BEGIN STORED DATA
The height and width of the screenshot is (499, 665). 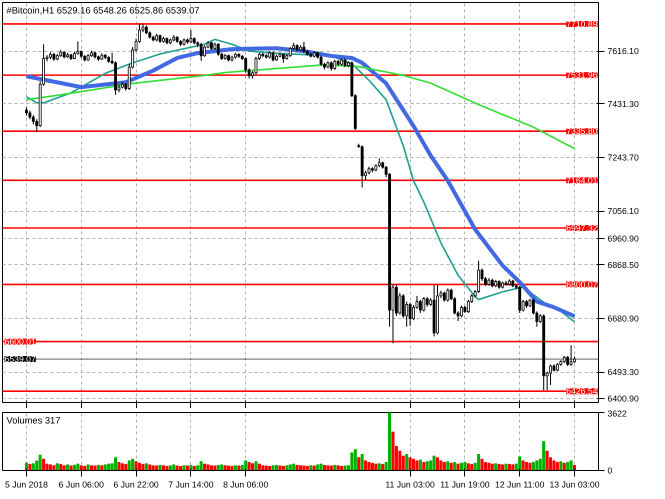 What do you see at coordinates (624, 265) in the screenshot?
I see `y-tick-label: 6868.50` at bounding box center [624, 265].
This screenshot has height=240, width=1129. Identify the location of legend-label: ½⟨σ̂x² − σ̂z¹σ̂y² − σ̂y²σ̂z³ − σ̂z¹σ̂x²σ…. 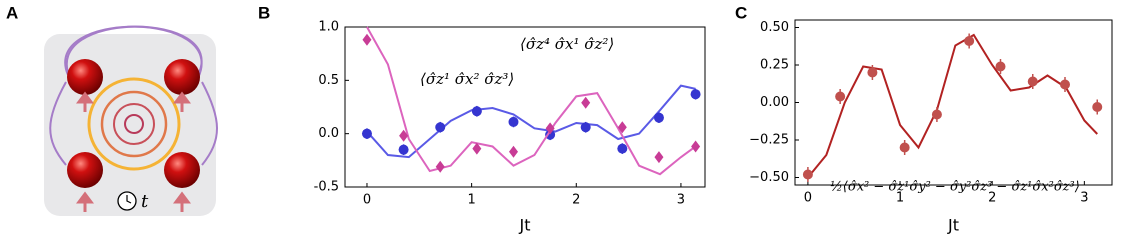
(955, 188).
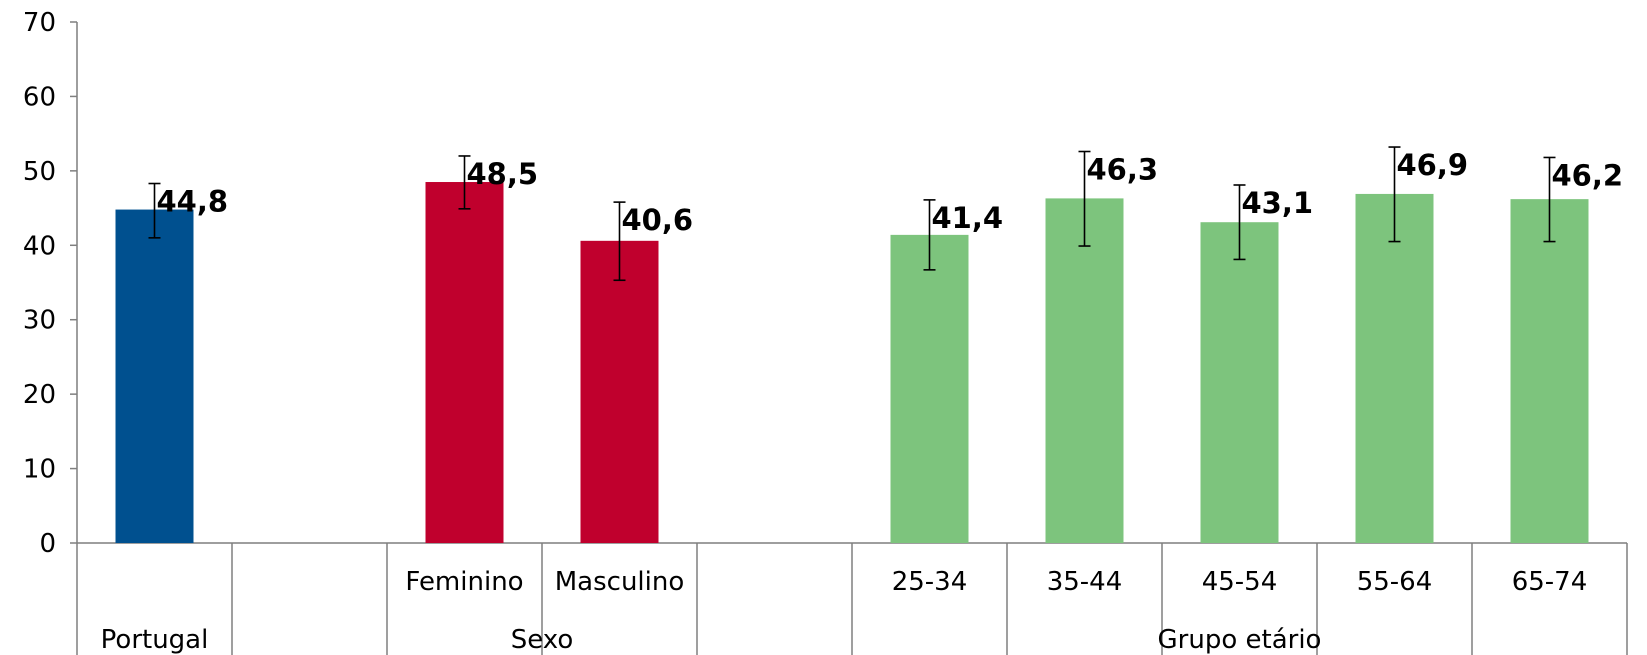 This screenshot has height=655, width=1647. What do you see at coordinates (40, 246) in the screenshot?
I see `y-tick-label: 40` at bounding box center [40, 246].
END STORED DATA
BEGIN STORED DATA
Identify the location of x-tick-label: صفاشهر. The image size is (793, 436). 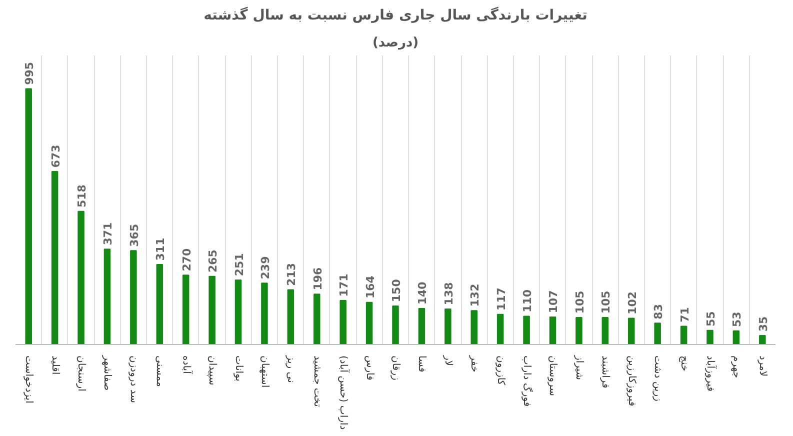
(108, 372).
END STORED DATA
- [TASK PROMPT]: Reproduce the entries from the line containing "Identify the location of x-tick-label: صفاشهر." through the line containing "(108, 372).", swapping "image size" for "screen size" and changing nothing else. Give only those lines, and omit the pictures.

- [EXPECTED ANSWER]:
Identify the location of x-tick-label: صفاشهر. The screen size is (793, 436). 
(108, 372).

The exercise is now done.